## Aim of the exercise
In the data, find the word "will" and copy out every line that has it.

Stored data:
☆ ☆ ☆ ☆
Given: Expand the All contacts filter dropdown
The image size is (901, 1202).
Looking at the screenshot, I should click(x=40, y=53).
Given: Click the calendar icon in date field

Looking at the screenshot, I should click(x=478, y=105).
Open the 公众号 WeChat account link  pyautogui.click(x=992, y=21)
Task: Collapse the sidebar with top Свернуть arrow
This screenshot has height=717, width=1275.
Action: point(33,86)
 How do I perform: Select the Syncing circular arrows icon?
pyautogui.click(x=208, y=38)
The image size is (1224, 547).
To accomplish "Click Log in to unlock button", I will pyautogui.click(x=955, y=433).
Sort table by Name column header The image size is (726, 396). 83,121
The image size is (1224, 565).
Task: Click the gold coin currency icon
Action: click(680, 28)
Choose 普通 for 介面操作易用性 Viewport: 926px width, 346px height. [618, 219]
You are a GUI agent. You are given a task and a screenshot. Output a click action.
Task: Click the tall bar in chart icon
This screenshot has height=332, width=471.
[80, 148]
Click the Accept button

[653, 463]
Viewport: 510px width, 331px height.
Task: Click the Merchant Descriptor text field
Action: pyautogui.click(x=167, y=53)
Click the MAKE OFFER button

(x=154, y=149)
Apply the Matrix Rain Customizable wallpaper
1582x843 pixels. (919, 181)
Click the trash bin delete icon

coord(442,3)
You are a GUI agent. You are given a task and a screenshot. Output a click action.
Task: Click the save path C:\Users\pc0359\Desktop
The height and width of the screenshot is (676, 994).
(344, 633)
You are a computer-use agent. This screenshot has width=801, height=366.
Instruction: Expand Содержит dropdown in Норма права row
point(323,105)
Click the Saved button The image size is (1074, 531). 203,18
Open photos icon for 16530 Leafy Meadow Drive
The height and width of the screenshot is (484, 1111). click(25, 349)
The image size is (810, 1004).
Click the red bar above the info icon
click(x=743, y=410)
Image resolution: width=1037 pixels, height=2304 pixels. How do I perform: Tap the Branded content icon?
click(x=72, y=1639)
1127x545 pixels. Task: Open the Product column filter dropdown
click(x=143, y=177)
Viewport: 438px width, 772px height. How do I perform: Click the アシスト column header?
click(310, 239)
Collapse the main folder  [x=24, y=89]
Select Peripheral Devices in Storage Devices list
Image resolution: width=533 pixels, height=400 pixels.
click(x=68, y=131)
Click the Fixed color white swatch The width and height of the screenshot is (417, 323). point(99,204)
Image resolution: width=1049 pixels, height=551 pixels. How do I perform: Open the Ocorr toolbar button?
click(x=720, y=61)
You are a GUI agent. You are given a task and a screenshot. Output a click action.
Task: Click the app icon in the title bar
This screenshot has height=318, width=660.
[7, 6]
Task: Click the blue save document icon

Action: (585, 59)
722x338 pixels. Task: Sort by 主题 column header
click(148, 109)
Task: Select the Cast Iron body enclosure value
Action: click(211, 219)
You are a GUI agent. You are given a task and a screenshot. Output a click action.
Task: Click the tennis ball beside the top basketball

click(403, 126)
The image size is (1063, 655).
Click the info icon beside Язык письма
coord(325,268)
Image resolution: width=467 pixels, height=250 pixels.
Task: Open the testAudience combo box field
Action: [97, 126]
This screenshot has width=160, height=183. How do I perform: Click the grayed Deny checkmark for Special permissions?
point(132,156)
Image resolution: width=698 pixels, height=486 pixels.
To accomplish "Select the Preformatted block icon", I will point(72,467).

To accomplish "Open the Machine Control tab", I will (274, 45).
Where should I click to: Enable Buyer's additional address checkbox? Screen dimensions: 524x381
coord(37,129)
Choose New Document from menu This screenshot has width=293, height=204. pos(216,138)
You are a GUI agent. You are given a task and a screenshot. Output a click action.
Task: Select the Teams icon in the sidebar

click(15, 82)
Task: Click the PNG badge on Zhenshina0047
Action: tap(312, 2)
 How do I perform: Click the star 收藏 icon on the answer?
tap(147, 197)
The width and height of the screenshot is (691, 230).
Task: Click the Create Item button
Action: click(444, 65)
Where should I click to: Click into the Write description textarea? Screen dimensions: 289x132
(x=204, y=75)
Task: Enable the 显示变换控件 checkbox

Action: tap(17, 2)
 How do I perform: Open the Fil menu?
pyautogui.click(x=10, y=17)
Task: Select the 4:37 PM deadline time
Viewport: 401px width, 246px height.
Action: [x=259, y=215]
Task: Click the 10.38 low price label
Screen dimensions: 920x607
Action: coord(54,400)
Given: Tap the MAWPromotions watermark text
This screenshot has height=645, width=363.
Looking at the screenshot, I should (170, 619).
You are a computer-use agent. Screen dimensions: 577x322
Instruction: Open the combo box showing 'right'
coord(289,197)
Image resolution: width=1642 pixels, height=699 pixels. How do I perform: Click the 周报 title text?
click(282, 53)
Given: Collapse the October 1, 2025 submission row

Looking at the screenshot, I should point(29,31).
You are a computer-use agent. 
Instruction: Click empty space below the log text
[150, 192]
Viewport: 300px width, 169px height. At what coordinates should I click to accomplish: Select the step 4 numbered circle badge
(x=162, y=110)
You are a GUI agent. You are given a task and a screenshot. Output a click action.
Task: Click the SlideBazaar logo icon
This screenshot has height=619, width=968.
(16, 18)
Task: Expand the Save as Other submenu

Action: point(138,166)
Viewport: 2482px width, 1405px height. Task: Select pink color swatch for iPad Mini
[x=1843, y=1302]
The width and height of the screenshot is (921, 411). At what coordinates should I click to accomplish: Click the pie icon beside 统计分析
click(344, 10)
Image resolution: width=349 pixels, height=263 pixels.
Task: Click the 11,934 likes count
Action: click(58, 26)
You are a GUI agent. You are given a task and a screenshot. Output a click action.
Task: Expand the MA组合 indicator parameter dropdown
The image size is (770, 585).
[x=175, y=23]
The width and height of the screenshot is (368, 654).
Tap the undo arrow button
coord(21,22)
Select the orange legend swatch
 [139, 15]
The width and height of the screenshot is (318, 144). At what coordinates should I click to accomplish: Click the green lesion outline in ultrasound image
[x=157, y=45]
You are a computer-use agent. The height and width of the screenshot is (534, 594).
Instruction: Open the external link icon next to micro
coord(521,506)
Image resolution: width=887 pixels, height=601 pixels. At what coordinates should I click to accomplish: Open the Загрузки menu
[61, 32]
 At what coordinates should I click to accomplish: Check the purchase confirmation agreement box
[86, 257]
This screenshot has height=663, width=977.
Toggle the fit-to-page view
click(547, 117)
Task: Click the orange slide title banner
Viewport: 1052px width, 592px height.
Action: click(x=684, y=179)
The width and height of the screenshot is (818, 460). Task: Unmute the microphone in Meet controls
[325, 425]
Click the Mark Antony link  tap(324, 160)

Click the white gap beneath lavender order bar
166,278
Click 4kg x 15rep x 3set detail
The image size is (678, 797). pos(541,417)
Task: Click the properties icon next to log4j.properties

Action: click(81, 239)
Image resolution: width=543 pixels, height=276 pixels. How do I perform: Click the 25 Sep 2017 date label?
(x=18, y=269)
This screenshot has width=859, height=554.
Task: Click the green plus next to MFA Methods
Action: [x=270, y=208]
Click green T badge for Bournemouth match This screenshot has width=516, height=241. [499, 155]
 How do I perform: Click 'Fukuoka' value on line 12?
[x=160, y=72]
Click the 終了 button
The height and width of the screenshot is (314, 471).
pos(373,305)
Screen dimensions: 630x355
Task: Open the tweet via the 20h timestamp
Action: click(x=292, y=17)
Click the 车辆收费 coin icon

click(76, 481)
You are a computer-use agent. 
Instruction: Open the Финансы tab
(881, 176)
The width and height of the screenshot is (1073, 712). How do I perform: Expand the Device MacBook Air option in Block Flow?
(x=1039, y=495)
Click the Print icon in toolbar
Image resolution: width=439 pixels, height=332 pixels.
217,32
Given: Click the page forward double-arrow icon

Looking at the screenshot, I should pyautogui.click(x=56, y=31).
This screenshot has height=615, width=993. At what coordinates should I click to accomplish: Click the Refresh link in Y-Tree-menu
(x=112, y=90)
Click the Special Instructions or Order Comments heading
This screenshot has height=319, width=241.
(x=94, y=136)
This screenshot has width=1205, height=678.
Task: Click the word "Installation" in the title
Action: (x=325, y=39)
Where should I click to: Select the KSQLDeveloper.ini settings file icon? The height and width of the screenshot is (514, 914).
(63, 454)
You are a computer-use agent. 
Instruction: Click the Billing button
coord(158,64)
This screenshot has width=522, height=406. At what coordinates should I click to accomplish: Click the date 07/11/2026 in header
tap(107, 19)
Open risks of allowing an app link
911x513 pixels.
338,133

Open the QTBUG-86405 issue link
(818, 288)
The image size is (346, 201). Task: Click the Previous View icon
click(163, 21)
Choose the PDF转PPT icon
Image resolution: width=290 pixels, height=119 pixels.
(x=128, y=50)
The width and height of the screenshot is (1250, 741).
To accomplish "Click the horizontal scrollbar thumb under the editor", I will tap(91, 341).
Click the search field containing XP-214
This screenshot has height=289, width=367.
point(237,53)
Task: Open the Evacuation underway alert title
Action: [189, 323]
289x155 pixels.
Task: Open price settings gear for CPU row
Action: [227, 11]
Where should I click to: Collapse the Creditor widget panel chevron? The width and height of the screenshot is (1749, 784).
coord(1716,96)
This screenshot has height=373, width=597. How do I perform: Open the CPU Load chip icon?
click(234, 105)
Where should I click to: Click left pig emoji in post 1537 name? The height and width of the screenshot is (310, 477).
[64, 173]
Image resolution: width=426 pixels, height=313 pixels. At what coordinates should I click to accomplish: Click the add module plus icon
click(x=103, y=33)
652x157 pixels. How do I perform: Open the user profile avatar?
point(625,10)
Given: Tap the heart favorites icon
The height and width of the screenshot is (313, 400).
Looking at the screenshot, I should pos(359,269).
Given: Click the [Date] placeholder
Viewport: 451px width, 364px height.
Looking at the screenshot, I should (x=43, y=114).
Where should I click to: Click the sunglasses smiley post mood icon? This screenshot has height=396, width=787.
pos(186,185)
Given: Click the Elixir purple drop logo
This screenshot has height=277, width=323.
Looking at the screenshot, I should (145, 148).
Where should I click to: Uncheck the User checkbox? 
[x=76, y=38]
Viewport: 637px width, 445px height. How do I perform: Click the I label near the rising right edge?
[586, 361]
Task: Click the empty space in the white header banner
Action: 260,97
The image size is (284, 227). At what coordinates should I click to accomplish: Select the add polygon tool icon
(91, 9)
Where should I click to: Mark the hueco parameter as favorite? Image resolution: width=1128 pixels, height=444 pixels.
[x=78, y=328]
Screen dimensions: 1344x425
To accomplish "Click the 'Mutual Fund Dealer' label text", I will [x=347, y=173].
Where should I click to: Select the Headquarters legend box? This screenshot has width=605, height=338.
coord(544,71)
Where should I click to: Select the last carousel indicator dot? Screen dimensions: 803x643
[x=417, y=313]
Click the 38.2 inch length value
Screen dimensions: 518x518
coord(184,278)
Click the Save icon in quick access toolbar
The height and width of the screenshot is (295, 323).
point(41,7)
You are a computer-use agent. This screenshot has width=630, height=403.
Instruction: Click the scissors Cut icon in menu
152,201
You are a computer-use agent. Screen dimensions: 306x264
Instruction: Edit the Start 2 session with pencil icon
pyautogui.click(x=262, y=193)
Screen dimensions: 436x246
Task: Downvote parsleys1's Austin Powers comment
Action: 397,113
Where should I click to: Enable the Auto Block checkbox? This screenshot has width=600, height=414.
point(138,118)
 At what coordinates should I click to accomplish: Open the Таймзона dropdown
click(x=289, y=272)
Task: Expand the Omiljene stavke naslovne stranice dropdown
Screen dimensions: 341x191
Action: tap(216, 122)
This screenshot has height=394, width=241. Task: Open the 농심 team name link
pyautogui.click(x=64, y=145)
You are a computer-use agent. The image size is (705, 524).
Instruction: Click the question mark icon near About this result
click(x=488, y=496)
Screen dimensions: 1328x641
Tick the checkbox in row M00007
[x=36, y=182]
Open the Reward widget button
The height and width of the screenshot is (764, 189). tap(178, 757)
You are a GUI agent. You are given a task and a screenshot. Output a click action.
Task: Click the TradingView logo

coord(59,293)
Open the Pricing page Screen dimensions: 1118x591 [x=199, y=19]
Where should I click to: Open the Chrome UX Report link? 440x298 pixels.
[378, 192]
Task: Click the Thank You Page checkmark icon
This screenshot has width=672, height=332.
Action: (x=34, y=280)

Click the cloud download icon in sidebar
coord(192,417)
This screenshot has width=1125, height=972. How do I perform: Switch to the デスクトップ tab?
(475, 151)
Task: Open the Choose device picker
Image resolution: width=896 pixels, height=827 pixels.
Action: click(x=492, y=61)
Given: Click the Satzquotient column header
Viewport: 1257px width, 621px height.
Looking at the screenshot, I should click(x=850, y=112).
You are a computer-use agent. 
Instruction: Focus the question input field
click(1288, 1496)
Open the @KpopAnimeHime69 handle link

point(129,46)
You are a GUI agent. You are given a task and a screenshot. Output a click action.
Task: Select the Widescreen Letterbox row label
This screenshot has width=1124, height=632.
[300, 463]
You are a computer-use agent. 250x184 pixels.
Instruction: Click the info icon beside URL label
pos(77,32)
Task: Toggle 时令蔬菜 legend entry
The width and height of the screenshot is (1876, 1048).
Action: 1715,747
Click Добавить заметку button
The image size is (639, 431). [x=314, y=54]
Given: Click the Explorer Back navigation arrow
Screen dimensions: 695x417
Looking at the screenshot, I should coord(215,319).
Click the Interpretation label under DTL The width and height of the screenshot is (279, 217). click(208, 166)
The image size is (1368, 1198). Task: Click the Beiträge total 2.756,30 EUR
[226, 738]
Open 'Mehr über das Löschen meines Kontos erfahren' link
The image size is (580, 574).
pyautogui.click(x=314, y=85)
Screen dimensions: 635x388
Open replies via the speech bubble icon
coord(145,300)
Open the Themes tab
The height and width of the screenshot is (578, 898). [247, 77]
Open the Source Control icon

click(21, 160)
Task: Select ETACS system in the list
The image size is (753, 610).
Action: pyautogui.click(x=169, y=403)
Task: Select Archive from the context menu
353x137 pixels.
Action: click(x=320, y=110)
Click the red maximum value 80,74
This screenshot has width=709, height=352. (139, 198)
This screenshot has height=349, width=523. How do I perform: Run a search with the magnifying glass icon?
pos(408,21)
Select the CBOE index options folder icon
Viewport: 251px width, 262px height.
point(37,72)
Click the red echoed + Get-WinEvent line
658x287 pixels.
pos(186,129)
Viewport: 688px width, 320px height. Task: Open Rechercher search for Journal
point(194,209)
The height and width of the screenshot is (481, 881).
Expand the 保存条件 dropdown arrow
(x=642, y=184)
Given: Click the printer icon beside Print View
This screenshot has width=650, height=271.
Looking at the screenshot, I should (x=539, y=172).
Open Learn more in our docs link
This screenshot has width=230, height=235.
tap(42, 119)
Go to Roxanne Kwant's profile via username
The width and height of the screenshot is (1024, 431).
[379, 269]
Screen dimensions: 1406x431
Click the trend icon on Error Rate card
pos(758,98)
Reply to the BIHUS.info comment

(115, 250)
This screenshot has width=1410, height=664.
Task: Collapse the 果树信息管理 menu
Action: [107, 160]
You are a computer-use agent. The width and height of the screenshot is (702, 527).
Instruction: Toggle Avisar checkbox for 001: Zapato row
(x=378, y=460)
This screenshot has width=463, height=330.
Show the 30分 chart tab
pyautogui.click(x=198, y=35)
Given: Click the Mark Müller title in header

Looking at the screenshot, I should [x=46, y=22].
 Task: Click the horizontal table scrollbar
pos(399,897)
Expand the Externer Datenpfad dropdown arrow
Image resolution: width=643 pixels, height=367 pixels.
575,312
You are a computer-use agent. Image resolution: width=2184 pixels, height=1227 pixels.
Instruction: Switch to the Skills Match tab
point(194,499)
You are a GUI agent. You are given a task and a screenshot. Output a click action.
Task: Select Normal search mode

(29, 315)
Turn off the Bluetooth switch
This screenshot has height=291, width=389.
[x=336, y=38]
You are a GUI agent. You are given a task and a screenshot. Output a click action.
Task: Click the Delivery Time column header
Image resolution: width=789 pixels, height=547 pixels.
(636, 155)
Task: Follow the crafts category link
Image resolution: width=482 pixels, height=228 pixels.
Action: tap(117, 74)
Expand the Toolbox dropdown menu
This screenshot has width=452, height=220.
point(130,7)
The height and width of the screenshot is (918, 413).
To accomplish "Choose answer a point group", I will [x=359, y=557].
☆ ☆ ☆ ☆
## Solution to this problem
To accomplish "Click Log in to unlock button", I will pyautogui.click(x=955, y=433).
To accomplish "Select the Preformatted block icon", I will point(72,467).
To accomplish "Open the Machine Control tab", I will (274, 45).
To accomplish "Click the horizontal scrollbar thumb under the editor", I will tap(91, 341).
To accomplish "Click the 'Mutual Fund Dealer' label text", I will [x=347, y=173].
To accomplish "Choose answer a point group", I will [x=359, y=557].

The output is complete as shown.